In 2024, at the launch of PaidHR’s cross-border payroll product, Seye Bandele, the CEO and co-founder of the Nigerian HR-tech upstart, spoke to TechCabal about the company’s plans to include more fintech-adjacent products.
At the time, we asked if PaidHR—which processed over ₦29 billion ($18 million) in staff salaries in that same year—was venturing into fintech; the answer was a definitive no.
Months after our conversation, the HR-tech startup launched an employee wallet app that allows employees to access and spend their wages without needing to transfer to a bank. The wallet app, which currently processes over ₦1.3 billion ($835,134) monthly, has triggered a knee-jerk reaction: “Yet another startup selling airtime.”
PaidHR’s playbook isn’t new. Global HR-tech companies like Deel, Remote, and Rippling have followed a similar arc—starting with payroll, then embedding financial services to deepen user engagement and drive revenue. Deel offers global payroll with built-in wallets and a Deel Card, enabling cross-border workers to hold and spend earnings. Rippling, which began as an HR platform, now includes corporate cards, expense management, and financial automation. Remote also facilitates multi-currency payments and localized benefits. PaidHR’s evolution mirrors this path.
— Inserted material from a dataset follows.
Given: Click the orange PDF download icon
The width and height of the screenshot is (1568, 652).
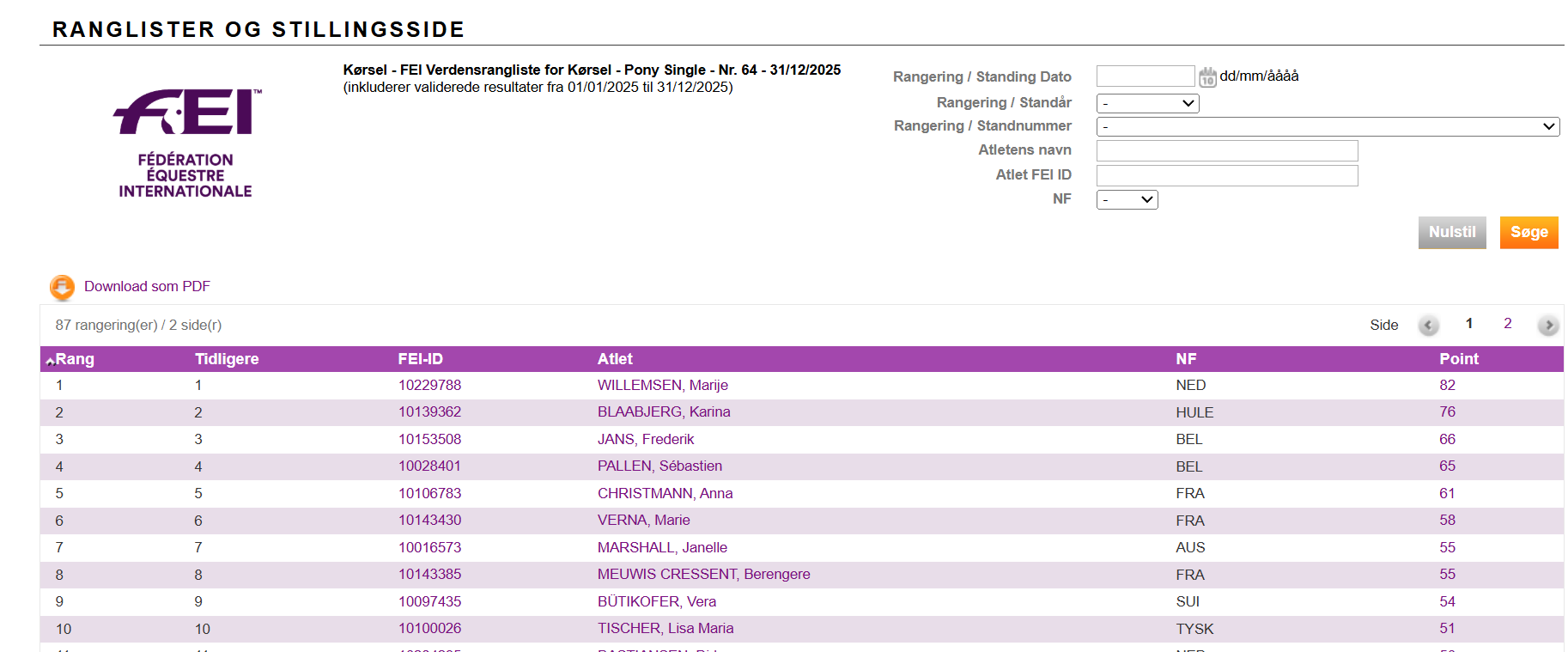Looking at the screenshot, I should pyautogui.click(x=62, y=287).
Blurring the lines between HR and fintech
PaidHR launched in 2021 with a simple thesis: if you want to improve productivity in Africa, you need to fix how people work and how they get paid. The company launched its core HR and payroll software for small and medium businesses, layering different functionality over time: Earned Wage Access (EWA) in 2023, cross-border payroll in 2024, and now a wallet product that allows employees to access and spend their wages without needing to transfer to a bank.
Each feature solved a user pain point. EWA, which disbursed ₦150 million ($93,803) last year, tackled liquidity gaps. Cross-border payroll simplified compliance and FX risk for remote teams. And the wallet? That’s where the money stays and gets spent.
“Somebody takes an advance of ₦5,000 but ends up with ₦4,700 after charges,” Bandele said. “Then he has to pay more fees just to send it to a bank or Opay. It didn’t make sense. We built utility directly into the wallet. Airtime, food, bills—everything he already spends on.”
Since PaidHR had an existing technology that provides an employer wallet, it was easy to provide an employee wallet, Bandele said.
Follow the money
PaidHR’s wallet has processed ₦1.3 billion ($835,134) in transaction volume monthly since inception. That’s the portion of salaries that employees choose to keep inside the platform instead of cashing out.
1. Value-Added Services (VAS) Margin
According to Bandele, most wallet spend goes toward airtime, data, power bills, and transportation—routine but high-frequency expenses. PaidHR doesn’t offer these services directly; it aggregates licensed partners and takes a cut of each transaction.
If 10% of the ₦1.3 billion is spent on these VAS channels and PaidHR earns a 2% margin through revenue sharing, that’s ₦2.6 million in “passive” revenue per month—₦15.6 million over the last six months.
That’s 0.2% of assets under management (AUM) generated without lending, risk, or customer acquisition costs.
2. Float Leverage via EWA
By keeping money in-app, PaidHR also gains control of float, which can fund earned wage access. It’s effectively recycling employer payroll funds into employee credit without external financing.
Employees withdraw wages early, spend in-app, and the platform gets paid twice—once on the credit spread and again on the utility margin.
3. Cross-Border Payroll Margins
The platform also facilitates multi-currency payroll across 49 countries. PaidHR earns fees on FX and disbursement, especially for employers with distributed teams. “The entire cross-border rail sits on the wallet infrastructure,” Bandele said.
The company doesn’t break out FX margins, but in similar platforms, they can range between 1.5–3%, depending on the destination.
HR infrastructure, Fintech economics
Despite the fintech-style revenue mechanics, PaidHR still identifies as an HR company. Its biggest income stream remains subscription fees paid by employers to manage payroll and staff.
But the lines are starting to blur.
Employers fund wallet accounts monthly to run payroll. Employees increasingly keep their wages on the platform to save, spend, or borrow. And PaidHR captures margin at every node.
“People spend where they earn,” Bandele said. “We’re just making it seamless to do both.”
The platform now partners with licensed fintechs like Risevest to offer savings and FX options directly from the wallet. Payroll has become a gateway into broader financial behavior.
What comes next
PaidHR is raising a seed round and looking to expand across Nigeria into other West African countries as well as East Africa. International employers can already pay African staff in dollars or local currency through the platform. The next phase may involve more embedded finance—healthcare, insurance, and transport.
Asked if the wallet or FX rails will eventually overtake subscriptions as the core business, Bandele didn’t rule it out. “We’ll see,” Bandele said.
But if the current numbers are any guide, the logic is clear:
The more money PaidHR moves, the more it makes. Whether or not it calls itself a fintech.